Before the invention of highly sensitive molecular tests, the diagnosis of infection often relied primarily upon culturing the causative infectious agent (bacterium, virus, fungus, etc.) in a clinical laboratory. With new molecular tests that are generally more sensitive than culture or observational methods for certain microorganisms, there is an absence of a reference standard. To address that lack of reference standard and reduce overestimation of sensitivity bias resulting from one analytic method, called discrepant analysis, the FDA, nearly 10 years ago, proposed the use of a composite reference standard known as the patient infected status (PIS) algorithm (8). That comparator method is based on the findings of culture (the accepted reference standard) or at least 2 or more nucleic acid detection tests using specimens from at least 2 or more anatomic sites (911). The PIS algorithm was used by the FDA as the reference comparator method for the recent approval of new diagnostic devices to detect extragenital Chlamydia trachomatis and Neisseria gonorrhoeae infections (12).

To address the concern that the current evaluation of SARS-CoV-2 diagnostic assays may be biased toward decreased specificity, based on the use of a single anatomic site used as a reference comparator, we recommend that the FDA and commercial assay manufacturers adopt the use of the PIS algorithm. In that case, with the use of 3 anatomic site comparator specimens (i.e., nasopharyngeal specimens, nasal specimens, and oral fluid/saliva specimens), at least 2 sites would have to be positive for the reference comparator to be considered positive and at least 2 sites would have to be negative for the reference comparator to be considered negative. Other combinations of results (e.g., 1 positive, 1 negative, and 1 indeterminate or no test) would be considered equivocal or indeterminate.

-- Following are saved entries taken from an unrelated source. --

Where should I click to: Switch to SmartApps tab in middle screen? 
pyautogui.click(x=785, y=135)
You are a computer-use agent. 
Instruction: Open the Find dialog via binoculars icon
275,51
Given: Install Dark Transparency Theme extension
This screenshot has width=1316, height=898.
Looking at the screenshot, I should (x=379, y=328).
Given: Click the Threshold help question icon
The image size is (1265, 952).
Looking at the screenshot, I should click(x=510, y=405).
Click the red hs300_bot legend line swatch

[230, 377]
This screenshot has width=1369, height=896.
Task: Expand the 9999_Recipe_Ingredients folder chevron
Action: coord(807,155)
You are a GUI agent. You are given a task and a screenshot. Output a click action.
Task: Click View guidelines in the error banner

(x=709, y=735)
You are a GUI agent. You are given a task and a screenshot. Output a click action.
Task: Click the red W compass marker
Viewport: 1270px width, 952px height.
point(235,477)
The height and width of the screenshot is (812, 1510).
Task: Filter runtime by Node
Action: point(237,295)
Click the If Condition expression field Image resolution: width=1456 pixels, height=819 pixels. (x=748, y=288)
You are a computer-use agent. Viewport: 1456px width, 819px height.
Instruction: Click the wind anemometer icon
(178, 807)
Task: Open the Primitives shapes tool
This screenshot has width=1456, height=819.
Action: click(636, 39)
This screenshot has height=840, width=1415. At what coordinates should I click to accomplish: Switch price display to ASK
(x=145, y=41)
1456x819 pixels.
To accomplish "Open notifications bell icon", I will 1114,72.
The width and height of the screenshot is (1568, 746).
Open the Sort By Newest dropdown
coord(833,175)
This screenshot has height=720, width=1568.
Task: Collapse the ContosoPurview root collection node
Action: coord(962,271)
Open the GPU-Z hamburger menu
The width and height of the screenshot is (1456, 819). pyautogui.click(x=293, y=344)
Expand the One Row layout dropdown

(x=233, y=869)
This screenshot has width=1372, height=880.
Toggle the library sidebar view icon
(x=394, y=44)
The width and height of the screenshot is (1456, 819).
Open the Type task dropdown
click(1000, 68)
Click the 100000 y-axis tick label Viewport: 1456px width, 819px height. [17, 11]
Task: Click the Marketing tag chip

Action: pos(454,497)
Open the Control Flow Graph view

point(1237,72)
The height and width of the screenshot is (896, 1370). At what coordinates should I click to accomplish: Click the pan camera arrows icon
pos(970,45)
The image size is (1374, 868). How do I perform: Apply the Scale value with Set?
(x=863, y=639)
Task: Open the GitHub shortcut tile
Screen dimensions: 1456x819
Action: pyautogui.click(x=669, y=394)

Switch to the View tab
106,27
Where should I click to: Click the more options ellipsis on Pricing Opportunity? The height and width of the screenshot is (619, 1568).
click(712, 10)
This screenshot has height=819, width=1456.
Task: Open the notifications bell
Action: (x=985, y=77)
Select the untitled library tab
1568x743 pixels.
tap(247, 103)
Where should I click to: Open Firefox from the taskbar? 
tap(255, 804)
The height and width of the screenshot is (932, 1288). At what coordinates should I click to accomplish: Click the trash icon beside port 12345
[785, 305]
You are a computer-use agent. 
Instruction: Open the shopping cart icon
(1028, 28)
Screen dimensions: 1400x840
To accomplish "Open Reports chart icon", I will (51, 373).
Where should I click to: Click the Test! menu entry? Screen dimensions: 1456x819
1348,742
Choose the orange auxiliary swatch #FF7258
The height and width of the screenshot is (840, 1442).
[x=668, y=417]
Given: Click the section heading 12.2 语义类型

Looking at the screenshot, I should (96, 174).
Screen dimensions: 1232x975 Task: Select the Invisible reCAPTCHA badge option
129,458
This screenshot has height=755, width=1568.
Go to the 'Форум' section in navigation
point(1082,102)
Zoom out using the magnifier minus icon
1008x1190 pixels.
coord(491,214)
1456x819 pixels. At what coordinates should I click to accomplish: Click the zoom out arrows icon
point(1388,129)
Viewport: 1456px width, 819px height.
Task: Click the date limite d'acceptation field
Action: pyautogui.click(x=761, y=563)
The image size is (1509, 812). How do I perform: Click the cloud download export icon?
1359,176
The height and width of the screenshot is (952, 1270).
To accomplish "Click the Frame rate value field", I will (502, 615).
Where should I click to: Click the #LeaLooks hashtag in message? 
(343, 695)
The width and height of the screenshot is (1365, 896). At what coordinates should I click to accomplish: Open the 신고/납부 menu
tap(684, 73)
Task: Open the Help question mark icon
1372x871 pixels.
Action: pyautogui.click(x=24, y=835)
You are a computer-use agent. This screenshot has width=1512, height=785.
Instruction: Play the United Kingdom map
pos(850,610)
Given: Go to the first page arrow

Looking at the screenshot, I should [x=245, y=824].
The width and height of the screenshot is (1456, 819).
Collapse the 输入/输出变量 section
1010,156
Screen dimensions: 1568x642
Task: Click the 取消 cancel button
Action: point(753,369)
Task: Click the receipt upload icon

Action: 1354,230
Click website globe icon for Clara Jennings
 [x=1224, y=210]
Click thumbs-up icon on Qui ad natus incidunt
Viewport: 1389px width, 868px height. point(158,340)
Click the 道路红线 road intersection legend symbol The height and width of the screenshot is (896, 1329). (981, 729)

It is time to advance the evaluation of SARS-CoV-2 testing to catch up with the increasing knowledge about the biology of SARS-CoV-2 infection. At the beginning of the pandemic, it was simple and convenient to select a single specimen type as a reference comparator. Now, however, with new knowledge and better information, the regulatory framework should be updated.

ACKNOWLEDGMENTS

J.D.K. is the Medical Director of Curative Inc. and has received advisory fees from Roche Molecular Diagnostics and Cepheid. N.K. has received consulting fees from Curative Inc. S.M.B.-W. has received consulting fees from Cepheid and Luminex.

The views expressed in this article do not necessarily reflect the views of the journal or of ASM.